Kammler was quick to answer. ‘Tell me.’
‘Found it,’ Jones announced. ‘Never knew a Land Rover could do such a fine impression of a crushed sardine can. Completely burned out. Ruined.’
‘Excellent.’
‘That’s the good news.’ Jones ran a massive hand across his close-cropped hair. ‘Bad news is, only two bodies inside, and both were deep-fried locals. If Jaeger and his woman were in that vehicle, they escaped. And no one could escape from that.’
‘You’re certain?’
‘Sure as eggs is eggs.’
‘That’s a yes, is it?’ Kammler snapped. Sometimes he found this Englishman’s phraseology – not to mention his uncouth manner – insufferable.
‘Affirmative. Roger that. It is.’
Kammler would have found the thinly veiled sarcasm infuriating, were it not for the fact that this man was about as good as it got in terms of enforcers. And right now, he had need of him.
‘You’re on the ground. What do you think happened?’
‘Simple. Jaeger and his woman didn’t leave in that vehicle. If they had, their body parts would now be scattered across the African bush. And they’re not.’
‘Have you checked – is one of the Lodge’s vehicles missing?’
‘One Toyota is gone. Konig says they found it parked up at some provincial airport. One of his guys is bringing it back tomorrow.’
‘So Jaeger stole a vehicle and escaped.’
Well done, Einstein , Jones mouthed.

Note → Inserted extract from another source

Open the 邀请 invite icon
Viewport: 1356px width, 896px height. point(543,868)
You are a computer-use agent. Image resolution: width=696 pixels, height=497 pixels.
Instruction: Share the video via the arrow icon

He hoped Kammler hadn’t caught the gist. He had to be careful. Right now the old man was his sole employer, and he was getting paid big bucks to be here. He didn’t want to blow it just yet.
He had his eyes on a little piece of paradise. A lakeside house in Hungary, a country where he figured they had the good sense to hate foreigners – non-whites – almost as much as he did. He was banking on Kammler’s little gig earning him enough to achieve that dream.
More to the point, with Jaeger having survived the Reaper strike, there was still every chance that Jones might get to kill him. Plus the woman. He’d love nothing more than to mess her up, right in front of Jaeger’s very eyes.
‘Okay, so Jaeger lives,’ Kammler announced. ‘We need to turn this to our advantage. Let’s up the psychological warfare. Let’s hit him with some images of his family. Let’s wind him up and lure him in. And when we’ve wound him in far enough, we’ll finish him.’
‘Sounds good,’ Jones growled. ‘But one thing: leave that last part to me.’
‘You keep delivering, Mr Jones, and I may just do that.’ Kammler paused. ‘Tell me, how would you like to pay a visit to his family? They’re being held on an island not so far away from where you are now. We can fly you out there direct. How d’you think your buddy Jaeger would react to a nice picture of you with his wife and child? “Hello from an old friend.” That kind of thing.’
Jones smiled evilly. ‘Love it. It’ll finish him.’
‘One thing. I run a monkey export business from that island. I have a high-security laboratory there, for researching some fairly nasty primate diseases. Some places are strictly off limits – the labs for developing cures for those pathogens.’